The good news is that a number of these items are being addressed in 2018! At PI World SF 2018 Bodo Bachmann presented on the next generation of SQL products and a number of the items above are being addressed! Relating back to the previous list, here are some updates:

1. and 2.. There is a new PI SQL engine that supports the PI Server and is part of AF Server 2018

3. Simplified query support

5. Improved performance.

 

Now these are not available today for JDBC (May 2018). OLEDB support will be available as part of PI Server 2018 with support for ODBC and JDBC later this year - see the link to the presentation for more details.

 

So, good to know for the future, what about the request from the partner who is looking to implement integration now?

 

What are the requirements?

 

Always good to step back and take a look at the big picture in terms of requirements and then options.

Requirements

- Linux based

- Using SQL technologies to access other on premise systems

Integration options:

KB00276 - What methods can be used to access PI data from Linux and UNIX systems?

JDBC is looking good, what about feature supported?

JDBC connections can make use of two possible middleware components:

- PI OLEDB Enterprise

- PI OLEDB Provider

that are covered in the PI Data Access feature comparison

OK, so the comparison is an eye chart, however does a fairly good job of comparing the functionality of the developer technologies.
(and I'm not just saying that because I'm one of the document contributors)

 

To Asset Framework or not to AF?

 

At this point it might be tempting to go with the OLEDB Provider because it keeps it simple by accessing only points (tags).

Not so fast Wonderwoman or Batman or <insert-reference-of-choice>, why not utilize the Asset Framework even if the customer is not using it because:

- Worth noting that points are accessible via OLEDB Enterprise too as long as they are referenced in Asset Framework (i.e: an attribute with a PI Point data reference).

- enable additional context to be made available to the partner application - units of measure, non-time series artifacts

- provide a standard view to be created in Asset Framework that can be applied across multiple customer sites

- utilize templates to simplify implementation.

While this will be some work up front, benefits can be realized longer term.

 

More JDBC please


Ok, so our new partner would like to get more information about JDBC and try it out. Where to go?

 

JDBC Requirements

Windows system to run the PI SQL DAS components (OLEDB software below)

Supported Linux system to run JDBC driver (the driver is also supported on Windows)

 

Software

There will be three software packages to download and install from the Tech support website > Products > PI Developer Technologies:
- JDBC driver

- PI OLEDB Enterprise

- PI OLEDB Provider (for testing purposes!
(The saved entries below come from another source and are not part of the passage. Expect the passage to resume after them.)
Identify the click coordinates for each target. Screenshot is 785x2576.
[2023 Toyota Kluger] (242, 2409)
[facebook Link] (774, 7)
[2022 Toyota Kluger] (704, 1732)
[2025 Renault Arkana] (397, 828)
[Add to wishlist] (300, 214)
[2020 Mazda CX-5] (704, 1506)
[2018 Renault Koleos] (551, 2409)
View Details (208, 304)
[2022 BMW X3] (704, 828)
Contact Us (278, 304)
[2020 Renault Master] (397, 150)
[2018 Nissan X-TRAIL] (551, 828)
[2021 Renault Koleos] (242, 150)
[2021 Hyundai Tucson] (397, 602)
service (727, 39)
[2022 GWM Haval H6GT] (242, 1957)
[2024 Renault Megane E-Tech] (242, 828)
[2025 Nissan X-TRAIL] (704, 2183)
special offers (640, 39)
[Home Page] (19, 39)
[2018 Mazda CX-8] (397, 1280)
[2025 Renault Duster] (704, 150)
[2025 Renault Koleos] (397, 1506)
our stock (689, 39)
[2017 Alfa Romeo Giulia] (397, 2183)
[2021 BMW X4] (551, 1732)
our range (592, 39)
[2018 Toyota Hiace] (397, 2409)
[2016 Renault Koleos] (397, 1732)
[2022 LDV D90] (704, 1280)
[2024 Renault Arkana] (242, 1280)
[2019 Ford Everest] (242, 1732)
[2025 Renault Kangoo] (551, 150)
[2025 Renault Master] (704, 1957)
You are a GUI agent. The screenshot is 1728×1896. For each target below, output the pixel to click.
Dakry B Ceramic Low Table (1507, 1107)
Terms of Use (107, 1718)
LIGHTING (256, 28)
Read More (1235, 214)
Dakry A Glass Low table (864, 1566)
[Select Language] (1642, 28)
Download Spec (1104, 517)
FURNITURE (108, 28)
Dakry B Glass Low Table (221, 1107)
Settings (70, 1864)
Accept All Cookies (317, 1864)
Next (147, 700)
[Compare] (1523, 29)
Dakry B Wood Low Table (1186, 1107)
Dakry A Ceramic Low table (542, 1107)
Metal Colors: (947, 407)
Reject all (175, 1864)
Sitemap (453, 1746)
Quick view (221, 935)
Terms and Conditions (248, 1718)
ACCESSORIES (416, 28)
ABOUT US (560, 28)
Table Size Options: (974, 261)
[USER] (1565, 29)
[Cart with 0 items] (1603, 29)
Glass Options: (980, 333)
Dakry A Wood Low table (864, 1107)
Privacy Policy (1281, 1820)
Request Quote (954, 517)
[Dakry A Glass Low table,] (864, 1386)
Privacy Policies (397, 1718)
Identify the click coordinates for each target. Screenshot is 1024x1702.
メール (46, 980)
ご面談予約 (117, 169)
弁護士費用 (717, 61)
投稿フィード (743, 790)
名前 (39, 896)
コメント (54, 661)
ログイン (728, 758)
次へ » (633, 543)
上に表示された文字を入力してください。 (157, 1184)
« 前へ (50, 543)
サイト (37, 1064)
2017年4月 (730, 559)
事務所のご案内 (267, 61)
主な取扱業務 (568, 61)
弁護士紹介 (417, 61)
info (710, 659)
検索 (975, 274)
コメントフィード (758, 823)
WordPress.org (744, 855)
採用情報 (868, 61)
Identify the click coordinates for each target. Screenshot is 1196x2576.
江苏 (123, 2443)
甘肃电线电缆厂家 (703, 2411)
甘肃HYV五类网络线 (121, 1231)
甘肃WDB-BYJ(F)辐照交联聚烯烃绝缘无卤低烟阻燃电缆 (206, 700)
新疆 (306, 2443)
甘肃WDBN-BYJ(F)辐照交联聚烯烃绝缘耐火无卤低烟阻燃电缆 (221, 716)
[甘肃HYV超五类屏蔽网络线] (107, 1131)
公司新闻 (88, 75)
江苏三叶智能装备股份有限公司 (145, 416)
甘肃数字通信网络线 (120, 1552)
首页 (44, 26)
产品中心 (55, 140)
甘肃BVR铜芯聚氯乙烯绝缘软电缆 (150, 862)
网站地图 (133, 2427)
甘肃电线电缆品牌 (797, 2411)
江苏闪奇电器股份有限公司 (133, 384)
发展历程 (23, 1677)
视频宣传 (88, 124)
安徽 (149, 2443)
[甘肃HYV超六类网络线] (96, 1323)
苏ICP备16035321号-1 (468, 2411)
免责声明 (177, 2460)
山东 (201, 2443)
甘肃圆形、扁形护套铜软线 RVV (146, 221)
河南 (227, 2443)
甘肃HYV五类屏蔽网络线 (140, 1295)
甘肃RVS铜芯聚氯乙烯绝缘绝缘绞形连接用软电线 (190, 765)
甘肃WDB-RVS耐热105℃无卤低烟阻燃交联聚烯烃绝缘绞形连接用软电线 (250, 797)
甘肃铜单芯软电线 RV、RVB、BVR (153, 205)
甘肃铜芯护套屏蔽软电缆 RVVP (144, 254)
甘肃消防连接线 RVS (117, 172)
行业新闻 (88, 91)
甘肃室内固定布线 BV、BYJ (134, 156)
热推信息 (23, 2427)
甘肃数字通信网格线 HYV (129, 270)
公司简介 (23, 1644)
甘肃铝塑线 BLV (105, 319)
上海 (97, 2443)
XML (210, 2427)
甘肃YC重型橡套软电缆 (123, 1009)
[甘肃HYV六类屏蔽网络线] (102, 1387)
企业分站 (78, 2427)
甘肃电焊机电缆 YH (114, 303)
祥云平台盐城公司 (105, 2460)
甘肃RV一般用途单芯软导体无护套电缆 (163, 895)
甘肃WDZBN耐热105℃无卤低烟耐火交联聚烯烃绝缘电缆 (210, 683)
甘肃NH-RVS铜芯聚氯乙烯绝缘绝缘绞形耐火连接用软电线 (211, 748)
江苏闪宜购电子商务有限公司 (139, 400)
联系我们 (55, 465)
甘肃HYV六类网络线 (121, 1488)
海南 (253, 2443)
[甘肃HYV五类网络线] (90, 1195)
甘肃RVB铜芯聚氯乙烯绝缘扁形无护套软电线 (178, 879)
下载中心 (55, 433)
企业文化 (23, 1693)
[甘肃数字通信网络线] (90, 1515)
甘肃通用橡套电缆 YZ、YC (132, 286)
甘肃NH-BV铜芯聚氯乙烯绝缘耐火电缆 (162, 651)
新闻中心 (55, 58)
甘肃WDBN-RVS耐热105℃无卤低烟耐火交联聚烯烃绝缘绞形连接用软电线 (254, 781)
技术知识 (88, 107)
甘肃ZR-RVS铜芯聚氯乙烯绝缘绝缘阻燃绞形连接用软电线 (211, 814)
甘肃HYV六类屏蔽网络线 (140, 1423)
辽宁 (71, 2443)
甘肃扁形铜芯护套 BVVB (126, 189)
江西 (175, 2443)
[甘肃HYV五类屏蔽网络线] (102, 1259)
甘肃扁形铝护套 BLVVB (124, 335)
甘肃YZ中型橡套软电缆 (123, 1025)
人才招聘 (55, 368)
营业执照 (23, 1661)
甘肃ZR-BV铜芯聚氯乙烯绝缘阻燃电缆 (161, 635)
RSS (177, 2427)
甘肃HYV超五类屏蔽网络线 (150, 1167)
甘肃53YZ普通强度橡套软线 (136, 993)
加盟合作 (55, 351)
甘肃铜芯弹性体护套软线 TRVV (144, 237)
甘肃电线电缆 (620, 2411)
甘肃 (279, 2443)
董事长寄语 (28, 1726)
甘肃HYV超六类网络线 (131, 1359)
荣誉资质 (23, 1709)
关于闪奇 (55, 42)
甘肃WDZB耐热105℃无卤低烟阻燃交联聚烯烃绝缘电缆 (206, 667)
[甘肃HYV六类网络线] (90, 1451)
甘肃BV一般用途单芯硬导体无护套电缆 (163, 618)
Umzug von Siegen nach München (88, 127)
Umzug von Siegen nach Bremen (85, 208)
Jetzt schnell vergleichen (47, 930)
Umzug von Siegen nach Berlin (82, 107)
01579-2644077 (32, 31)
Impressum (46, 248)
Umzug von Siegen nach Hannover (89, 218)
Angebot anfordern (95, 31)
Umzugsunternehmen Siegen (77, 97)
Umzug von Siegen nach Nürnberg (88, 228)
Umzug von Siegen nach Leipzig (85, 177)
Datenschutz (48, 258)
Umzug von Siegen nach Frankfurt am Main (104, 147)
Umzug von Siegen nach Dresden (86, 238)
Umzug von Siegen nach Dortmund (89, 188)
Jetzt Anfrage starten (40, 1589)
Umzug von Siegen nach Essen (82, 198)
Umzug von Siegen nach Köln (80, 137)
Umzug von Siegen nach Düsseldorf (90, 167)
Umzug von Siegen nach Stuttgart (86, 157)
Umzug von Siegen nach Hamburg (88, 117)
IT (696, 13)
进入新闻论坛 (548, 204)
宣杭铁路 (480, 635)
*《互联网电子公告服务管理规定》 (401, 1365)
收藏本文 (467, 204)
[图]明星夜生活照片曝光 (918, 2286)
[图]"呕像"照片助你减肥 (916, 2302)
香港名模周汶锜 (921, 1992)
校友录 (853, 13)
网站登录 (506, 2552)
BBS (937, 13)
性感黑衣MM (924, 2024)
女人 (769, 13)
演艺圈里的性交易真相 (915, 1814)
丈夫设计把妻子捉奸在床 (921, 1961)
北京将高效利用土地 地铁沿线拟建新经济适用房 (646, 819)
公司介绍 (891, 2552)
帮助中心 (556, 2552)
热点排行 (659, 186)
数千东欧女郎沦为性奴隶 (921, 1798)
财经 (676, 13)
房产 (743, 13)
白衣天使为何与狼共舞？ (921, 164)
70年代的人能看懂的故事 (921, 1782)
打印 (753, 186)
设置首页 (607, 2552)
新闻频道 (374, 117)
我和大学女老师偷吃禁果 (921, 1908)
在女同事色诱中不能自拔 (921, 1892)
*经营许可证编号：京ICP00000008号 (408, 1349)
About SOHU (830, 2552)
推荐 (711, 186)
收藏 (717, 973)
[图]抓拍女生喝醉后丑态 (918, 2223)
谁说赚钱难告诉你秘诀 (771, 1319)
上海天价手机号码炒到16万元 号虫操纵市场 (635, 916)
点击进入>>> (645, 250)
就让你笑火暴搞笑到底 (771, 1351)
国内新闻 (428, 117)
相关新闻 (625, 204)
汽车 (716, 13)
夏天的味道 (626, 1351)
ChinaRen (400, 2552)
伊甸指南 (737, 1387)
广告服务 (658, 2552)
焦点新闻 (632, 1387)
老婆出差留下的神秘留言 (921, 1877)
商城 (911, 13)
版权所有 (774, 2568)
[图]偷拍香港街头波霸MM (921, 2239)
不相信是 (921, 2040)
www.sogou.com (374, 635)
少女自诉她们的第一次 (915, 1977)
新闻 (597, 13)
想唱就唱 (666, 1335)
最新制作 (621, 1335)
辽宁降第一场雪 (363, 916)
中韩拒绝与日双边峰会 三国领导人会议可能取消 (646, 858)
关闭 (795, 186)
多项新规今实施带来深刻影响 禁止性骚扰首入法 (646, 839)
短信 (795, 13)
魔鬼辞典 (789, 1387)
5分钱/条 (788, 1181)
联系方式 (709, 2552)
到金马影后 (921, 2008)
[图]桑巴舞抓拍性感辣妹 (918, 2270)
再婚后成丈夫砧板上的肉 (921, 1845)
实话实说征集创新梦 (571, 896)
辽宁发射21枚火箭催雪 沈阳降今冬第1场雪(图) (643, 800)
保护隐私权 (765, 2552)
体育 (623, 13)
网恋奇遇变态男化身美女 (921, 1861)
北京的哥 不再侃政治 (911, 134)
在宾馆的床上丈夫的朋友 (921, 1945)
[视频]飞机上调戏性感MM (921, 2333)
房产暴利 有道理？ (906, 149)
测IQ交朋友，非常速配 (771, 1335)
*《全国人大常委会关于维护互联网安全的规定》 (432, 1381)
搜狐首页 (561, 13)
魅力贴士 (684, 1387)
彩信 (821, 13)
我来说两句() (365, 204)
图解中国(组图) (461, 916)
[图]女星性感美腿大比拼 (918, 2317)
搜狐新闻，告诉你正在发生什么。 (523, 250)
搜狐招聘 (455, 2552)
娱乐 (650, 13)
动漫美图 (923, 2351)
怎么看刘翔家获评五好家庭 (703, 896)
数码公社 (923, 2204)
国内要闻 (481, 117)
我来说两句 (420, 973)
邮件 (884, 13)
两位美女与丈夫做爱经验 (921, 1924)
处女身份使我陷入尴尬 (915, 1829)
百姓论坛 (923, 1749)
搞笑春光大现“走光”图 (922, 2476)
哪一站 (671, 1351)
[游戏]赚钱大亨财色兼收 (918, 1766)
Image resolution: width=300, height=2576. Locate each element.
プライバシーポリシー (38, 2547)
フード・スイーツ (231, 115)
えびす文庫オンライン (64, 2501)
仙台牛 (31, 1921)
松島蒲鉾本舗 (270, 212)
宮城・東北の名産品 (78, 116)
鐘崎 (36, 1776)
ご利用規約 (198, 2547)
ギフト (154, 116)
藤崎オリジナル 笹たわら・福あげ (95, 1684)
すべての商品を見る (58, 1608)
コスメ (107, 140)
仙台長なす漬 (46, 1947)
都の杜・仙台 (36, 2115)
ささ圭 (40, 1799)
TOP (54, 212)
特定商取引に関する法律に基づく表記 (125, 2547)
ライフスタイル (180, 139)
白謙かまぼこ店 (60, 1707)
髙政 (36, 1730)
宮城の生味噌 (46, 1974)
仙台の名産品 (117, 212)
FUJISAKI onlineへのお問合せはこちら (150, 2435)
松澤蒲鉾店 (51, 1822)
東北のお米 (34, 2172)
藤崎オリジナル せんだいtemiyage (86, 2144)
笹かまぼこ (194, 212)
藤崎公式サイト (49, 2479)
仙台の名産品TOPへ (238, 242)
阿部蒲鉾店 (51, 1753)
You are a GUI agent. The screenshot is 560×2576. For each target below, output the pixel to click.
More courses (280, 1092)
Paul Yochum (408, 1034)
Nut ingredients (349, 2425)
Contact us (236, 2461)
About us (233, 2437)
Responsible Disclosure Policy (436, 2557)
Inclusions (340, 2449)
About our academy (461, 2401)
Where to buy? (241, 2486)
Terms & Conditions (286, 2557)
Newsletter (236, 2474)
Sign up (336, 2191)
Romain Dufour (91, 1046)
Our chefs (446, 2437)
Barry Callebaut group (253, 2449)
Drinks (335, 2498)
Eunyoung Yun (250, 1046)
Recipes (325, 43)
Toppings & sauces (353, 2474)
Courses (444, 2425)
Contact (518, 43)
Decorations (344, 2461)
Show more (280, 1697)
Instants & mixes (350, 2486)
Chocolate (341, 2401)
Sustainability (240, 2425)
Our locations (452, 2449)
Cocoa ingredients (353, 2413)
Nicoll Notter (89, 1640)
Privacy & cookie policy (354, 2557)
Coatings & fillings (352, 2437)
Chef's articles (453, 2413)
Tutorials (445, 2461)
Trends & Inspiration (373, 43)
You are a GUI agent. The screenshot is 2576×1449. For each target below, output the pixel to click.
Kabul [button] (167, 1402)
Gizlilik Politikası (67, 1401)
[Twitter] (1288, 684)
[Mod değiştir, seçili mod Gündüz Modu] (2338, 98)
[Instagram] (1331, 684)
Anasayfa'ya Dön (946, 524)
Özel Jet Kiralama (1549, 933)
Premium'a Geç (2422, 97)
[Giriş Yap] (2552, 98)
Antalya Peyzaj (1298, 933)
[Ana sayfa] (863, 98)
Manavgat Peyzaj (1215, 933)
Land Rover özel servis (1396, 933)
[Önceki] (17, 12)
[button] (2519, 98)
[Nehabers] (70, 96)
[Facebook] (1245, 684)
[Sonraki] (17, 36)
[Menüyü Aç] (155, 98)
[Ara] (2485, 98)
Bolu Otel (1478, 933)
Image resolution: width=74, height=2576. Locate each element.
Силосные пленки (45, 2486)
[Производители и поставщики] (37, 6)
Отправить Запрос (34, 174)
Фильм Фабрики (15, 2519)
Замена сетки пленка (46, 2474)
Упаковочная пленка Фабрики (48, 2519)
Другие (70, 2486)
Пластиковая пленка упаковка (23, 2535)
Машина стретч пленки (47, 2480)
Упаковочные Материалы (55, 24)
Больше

See AF section above)

 

Once installed, a suggested place to start is on the Windows system and run PI SQL Commander Lite that includes a set of sample queries.

(In case the link fails https://livelibrary.osisoft.com  > PI Developer Technologies > PI SQL Commander Lite > Object Explorer > Run sample SQL queries)

 

References

JDBC driver manual

Virtual Learning Environment (labs)

If you are a PI Developer Club member (labs are included) or have purchased access to the learning labs you can access PI World event labs using a pre-configured Virtual Machine environment (once started a lab can be accessed for 24 hours).

There is a lab that includes the PI SQL Commander Lite and related PI SQL software (note the JDBC software is *not* installed): PI World 2018: Develop a PI JDBC Project to Exchange Data with Raspberry Pi Gadgets.